[Python-ideas] Migration of /usr/bin/python to python3
Andrew Barnert
abarnert at yahoo.com
Thu Mar 12 02:39:11 CET 2015
On Mar 11, 2015, at 4:42 PM, random832 at fastmail.us wrote:
>
>> On Wed, Mar 11, 2015, at 15:43, Neil Schemenauer wrote:
>> Traditionally the OS only passes the first option to the
>> interpreter so anything after that could be used to pass 3.x
>> specific options.
>
> I think some OSes pass everything after the interpreter as one long
> string rather than ignoring extra arguments.
And some pass all the arguments separately. Try "#! /usr/bin/env python -O -i" on different platforms; you'll find all three behaviors.

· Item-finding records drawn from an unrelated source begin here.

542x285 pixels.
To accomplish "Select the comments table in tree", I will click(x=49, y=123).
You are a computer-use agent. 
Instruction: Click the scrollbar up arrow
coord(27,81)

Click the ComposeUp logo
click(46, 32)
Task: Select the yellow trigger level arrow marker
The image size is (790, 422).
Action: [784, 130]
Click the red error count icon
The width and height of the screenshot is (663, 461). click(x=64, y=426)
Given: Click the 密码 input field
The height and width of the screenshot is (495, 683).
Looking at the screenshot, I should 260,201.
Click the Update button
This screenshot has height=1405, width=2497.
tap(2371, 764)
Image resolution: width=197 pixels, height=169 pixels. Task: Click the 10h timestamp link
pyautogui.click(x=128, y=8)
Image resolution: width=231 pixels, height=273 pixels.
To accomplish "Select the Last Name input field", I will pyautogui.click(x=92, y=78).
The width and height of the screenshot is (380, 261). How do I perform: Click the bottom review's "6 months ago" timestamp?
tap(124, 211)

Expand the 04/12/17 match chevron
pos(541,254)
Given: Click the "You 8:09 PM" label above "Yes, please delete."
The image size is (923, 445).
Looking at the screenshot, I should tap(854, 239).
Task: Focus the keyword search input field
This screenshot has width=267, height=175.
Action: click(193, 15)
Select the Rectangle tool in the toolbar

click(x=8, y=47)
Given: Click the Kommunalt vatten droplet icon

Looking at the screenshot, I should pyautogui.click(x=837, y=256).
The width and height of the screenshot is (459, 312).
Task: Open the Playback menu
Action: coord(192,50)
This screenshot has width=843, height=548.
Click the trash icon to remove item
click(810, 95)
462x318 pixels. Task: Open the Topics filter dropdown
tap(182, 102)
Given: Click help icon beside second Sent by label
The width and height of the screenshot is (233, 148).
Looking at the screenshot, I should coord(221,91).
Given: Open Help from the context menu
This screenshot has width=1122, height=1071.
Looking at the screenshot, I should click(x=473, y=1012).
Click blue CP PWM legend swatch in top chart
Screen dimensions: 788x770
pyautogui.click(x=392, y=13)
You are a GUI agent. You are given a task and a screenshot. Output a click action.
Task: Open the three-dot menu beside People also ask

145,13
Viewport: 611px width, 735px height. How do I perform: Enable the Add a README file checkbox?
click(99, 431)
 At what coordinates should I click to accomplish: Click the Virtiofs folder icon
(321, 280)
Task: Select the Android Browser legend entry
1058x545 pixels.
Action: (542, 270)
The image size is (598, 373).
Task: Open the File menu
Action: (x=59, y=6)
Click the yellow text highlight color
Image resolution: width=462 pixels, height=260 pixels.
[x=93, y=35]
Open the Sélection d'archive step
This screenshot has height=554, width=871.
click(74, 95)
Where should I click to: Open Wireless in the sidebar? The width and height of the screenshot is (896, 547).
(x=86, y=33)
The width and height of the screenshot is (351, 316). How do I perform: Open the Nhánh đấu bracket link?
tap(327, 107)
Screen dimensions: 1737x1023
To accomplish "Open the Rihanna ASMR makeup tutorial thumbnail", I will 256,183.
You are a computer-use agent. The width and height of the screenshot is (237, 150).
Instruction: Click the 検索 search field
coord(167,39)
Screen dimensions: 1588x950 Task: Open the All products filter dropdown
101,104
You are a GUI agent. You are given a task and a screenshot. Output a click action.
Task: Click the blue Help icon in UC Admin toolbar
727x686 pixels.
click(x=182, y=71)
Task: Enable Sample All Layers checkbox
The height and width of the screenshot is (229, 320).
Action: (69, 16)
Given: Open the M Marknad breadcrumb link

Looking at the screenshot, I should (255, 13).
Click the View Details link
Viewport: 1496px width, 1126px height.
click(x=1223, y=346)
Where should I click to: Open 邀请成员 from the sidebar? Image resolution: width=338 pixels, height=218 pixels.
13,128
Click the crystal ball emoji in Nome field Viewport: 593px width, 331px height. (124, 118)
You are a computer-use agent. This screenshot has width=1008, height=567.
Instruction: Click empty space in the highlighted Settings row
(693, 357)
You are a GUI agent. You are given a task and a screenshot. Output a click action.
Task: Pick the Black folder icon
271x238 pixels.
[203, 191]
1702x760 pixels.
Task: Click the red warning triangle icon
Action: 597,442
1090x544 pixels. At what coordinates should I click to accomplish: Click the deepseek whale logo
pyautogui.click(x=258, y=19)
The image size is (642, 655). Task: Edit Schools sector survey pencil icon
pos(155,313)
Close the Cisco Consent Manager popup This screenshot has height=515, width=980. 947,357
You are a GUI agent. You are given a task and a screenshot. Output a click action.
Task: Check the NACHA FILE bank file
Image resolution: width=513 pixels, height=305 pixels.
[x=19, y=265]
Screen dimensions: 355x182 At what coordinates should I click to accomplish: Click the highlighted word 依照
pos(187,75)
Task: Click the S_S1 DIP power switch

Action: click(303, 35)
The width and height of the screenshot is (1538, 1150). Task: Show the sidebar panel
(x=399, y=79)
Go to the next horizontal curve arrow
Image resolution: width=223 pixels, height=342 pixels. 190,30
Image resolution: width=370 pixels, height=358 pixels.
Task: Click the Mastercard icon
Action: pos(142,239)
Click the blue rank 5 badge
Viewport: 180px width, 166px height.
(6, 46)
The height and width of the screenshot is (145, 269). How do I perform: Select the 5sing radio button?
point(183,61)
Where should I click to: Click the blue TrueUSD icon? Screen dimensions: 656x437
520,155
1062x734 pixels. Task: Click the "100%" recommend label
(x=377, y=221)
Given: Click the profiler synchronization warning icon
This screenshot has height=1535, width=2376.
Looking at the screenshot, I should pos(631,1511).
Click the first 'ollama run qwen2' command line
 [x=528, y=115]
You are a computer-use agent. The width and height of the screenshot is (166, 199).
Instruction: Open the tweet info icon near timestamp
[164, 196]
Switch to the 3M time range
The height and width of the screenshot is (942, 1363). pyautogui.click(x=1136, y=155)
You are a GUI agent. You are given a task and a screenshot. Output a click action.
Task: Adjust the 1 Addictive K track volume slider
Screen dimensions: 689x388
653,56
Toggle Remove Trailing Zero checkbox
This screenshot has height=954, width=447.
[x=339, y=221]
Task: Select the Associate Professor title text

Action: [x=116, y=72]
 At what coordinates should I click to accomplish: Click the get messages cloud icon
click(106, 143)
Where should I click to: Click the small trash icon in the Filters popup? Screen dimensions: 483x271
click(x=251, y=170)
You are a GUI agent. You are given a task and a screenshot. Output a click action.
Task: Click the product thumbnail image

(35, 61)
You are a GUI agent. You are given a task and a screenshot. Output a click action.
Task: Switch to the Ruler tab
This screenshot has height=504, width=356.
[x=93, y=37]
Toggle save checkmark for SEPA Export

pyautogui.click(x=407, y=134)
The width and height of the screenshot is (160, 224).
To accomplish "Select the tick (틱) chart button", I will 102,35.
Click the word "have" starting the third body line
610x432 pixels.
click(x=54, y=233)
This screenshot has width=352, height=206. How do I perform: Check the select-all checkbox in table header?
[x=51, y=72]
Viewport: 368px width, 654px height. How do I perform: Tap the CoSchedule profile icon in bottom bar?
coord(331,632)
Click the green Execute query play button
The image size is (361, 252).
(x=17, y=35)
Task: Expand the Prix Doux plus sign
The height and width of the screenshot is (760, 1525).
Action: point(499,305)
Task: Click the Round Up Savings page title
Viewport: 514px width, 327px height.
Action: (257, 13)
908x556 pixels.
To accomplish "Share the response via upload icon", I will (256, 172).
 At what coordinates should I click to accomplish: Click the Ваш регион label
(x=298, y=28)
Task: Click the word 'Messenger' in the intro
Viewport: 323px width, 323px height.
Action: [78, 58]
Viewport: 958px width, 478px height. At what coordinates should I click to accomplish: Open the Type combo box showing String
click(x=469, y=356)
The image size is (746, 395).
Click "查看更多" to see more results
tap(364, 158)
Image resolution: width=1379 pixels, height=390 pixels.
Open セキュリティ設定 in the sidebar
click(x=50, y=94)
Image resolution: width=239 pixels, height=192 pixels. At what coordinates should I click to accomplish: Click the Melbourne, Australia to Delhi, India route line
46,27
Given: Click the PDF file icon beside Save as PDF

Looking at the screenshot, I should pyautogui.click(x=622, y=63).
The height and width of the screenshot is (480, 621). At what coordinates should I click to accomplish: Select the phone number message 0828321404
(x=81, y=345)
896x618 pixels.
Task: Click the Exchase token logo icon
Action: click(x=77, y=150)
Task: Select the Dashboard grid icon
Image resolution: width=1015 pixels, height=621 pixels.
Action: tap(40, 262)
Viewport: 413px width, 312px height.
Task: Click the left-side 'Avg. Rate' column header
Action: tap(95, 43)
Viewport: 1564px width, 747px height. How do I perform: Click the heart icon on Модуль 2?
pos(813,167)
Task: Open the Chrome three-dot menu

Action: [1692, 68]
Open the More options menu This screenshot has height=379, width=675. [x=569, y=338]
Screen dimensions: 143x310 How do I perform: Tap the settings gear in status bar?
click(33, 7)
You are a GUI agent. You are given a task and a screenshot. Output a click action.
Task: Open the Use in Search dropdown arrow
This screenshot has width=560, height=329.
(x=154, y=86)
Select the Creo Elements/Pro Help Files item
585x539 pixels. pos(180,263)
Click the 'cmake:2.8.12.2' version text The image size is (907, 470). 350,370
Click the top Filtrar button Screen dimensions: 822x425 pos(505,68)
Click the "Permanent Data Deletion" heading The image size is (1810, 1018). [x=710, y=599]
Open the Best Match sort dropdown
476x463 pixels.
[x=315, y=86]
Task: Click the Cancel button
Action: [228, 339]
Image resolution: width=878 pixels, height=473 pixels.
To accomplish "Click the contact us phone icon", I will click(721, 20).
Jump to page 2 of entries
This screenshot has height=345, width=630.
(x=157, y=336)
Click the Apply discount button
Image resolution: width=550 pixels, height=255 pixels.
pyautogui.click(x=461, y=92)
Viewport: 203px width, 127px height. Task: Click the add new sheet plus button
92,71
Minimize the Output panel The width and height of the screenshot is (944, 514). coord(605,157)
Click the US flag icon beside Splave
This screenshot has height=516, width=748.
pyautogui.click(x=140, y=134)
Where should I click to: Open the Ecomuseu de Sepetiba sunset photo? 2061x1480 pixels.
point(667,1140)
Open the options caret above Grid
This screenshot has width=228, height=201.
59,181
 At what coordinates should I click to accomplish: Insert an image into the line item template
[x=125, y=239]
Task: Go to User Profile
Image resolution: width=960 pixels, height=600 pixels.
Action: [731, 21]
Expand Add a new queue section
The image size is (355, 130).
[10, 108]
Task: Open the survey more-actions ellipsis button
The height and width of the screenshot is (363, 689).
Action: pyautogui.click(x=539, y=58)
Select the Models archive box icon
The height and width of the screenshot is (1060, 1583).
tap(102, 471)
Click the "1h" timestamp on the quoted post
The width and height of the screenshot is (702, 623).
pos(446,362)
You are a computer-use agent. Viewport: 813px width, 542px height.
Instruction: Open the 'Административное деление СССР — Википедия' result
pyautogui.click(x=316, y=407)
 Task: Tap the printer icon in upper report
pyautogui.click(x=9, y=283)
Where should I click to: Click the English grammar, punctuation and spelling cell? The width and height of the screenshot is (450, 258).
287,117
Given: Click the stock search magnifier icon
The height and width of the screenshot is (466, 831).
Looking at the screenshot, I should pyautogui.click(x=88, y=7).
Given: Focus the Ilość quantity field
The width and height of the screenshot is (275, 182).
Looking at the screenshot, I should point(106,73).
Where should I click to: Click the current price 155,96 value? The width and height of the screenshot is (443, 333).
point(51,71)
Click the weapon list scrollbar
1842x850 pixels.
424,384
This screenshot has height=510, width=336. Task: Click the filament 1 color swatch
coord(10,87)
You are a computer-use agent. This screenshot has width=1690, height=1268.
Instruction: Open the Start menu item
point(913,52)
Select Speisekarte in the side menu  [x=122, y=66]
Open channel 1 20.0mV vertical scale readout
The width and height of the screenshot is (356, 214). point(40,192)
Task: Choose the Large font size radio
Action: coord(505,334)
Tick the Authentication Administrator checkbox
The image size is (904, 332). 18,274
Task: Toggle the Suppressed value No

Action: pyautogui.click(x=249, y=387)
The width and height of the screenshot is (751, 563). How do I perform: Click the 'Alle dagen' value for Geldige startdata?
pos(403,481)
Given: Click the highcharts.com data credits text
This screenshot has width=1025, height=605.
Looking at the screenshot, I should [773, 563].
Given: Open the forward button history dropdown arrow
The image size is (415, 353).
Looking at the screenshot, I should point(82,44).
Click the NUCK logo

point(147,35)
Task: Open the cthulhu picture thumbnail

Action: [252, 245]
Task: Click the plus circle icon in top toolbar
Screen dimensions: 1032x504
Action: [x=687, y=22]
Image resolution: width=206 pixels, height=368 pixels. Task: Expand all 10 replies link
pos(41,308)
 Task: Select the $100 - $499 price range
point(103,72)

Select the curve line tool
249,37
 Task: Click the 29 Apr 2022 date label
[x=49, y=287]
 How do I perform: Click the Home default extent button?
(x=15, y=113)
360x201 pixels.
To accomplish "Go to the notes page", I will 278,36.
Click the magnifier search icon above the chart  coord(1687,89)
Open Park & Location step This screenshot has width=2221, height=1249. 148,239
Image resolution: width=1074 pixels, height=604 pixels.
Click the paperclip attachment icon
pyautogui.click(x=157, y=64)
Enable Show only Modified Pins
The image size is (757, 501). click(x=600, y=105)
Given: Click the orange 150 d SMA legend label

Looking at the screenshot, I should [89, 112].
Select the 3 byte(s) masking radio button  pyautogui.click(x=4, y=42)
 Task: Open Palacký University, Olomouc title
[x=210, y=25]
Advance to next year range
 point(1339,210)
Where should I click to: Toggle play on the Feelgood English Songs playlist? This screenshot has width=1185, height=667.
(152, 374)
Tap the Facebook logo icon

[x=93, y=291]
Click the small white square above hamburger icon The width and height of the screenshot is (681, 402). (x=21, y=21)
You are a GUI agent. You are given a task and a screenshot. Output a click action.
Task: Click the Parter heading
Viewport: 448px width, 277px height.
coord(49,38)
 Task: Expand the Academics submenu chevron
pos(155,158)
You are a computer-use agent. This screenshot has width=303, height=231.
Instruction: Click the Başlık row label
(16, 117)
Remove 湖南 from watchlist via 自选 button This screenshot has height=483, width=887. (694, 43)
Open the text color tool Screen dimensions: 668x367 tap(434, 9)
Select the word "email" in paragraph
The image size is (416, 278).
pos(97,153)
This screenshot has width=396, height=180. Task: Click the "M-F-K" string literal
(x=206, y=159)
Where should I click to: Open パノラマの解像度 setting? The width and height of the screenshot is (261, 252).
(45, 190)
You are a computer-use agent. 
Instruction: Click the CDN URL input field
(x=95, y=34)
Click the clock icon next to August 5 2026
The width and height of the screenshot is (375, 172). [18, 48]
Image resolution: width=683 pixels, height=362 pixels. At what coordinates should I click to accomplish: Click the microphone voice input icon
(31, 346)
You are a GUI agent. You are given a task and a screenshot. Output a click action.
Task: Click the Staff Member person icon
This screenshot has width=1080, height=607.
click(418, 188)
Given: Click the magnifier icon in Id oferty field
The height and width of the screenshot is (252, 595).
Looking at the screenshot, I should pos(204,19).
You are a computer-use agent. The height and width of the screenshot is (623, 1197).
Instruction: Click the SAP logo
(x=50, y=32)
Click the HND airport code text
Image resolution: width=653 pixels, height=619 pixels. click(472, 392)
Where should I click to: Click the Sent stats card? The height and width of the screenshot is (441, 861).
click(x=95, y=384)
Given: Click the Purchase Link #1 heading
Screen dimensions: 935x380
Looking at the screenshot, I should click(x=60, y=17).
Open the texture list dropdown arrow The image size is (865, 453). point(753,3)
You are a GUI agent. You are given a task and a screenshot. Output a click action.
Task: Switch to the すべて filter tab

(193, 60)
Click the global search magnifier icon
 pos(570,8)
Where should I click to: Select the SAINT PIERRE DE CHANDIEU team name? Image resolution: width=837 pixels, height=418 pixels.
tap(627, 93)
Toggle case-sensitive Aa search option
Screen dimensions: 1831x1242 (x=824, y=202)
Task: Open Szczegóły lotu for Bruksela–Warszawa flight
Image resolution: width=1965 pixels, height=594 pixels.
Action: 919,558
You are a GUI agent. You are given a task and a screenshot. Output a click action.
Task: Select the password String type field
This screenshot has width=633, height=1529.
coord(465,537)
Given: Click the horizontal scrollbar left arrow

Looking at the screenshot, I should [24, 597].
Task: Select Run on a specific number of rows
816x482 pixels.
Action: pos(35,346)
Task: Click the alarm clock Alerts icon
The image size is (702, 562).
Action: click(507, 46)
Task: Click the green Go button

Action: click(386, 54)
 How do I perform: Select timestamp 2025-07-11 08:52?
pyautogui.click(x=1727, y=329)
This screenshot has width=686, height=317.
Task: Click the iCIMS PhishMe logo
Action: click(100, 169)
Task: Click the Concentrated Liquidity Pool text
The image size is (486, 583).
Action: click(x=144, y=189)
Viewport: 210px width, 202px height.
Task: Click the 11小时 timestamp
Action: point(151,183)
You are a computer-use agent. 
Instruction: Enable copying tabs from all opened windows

> Is there any standard for
> this?
Nope. POSIX allows for compliant sh implementations to do shbang processing by saying that 'If the first line of a file of shell commands starts with the characters "#!", the results are unspecified". That means there's actually no way to write portable #! scripts according to POSIX. Given that POSIX doesn't require any particular path to env, that's not too surprising; you're already non-portable using /usr/bin/env
At least (as of 2008) POSIX does ban doing shbang processing inside the exec functions instead of in sh. (Although even there, Linux's pluggable executable formats provide a way around that...) Somewhere in the POSIX standard, there's a non-normative recommendation that if you want an application to depend on #!, you should include an installer that uses getconf PATH, searches for a suitable interpreter, and used sed to change the shbang to point at the absolute path to that interpreter.
So, forget theory; in practice, what's portable? Using exactly one argument works as expected on any system you're likely to find. Which means if you want to use /usr/bin/env instead of using an installer, you don't get any arguments.